According to the passage below about Suntrip Records, why did the founders want to start a melodic Goa trance label? Answer in one to three sentences.

# Selection:
■ ■ ■ ■ ■

Suntrip Records is a half-French, half-Belgian record label, releasing Goa trance and melodic Psychedelic trance.
Suntrip Records was set up in the summer of 2004 by Fabien "Mars" Marsaud, one of the founders of the Psynews.org website and Joske "Anoebis"  Vranken, a Belgian DJ and party-organiser.

In 2002, the first ideas for founding a melodic Goa trance label arose. It would offer an alternative to modern Full on psychedelic trance, a music style that branched off Goa trance. The idea was to release new Goa trance music similar to its style in 1995–1998, but with modern production.

The first album to be released on Suntrip Records was Sky Input by Swedish composer Filteria. The Suntrip Association was officially created under French law on 17 July 2004, its office situated in Malakoff, France, and its board comprised four people.

■ ■ ■ ■ ■

# Information provided:
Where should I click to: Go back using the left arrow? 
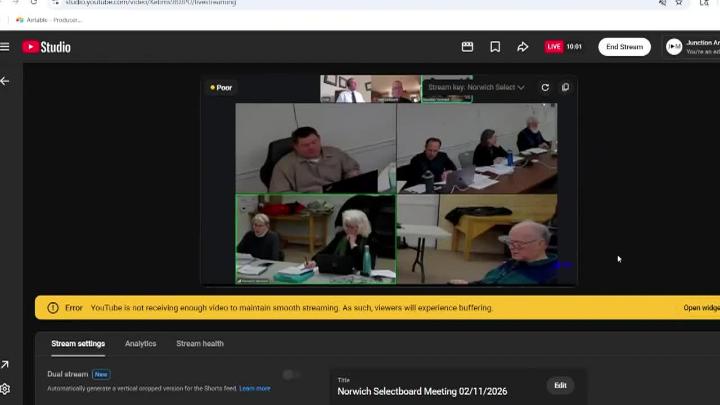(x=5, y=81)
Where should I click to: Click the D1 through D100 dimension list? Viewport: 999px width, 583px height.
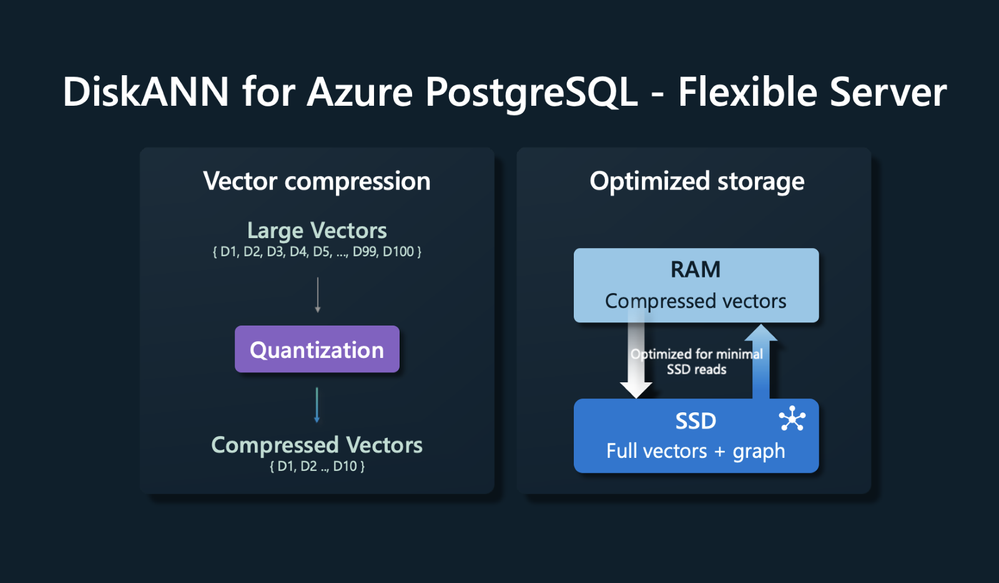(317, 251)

■ ■ ■ ■ ■

# Result:
They wanted the label to offer an alternative to modern Full on psychedelic trance, a style that had branched off Goa trance. The plan was to release new Goa trance similar to its 1995–1998 style, but with modern production.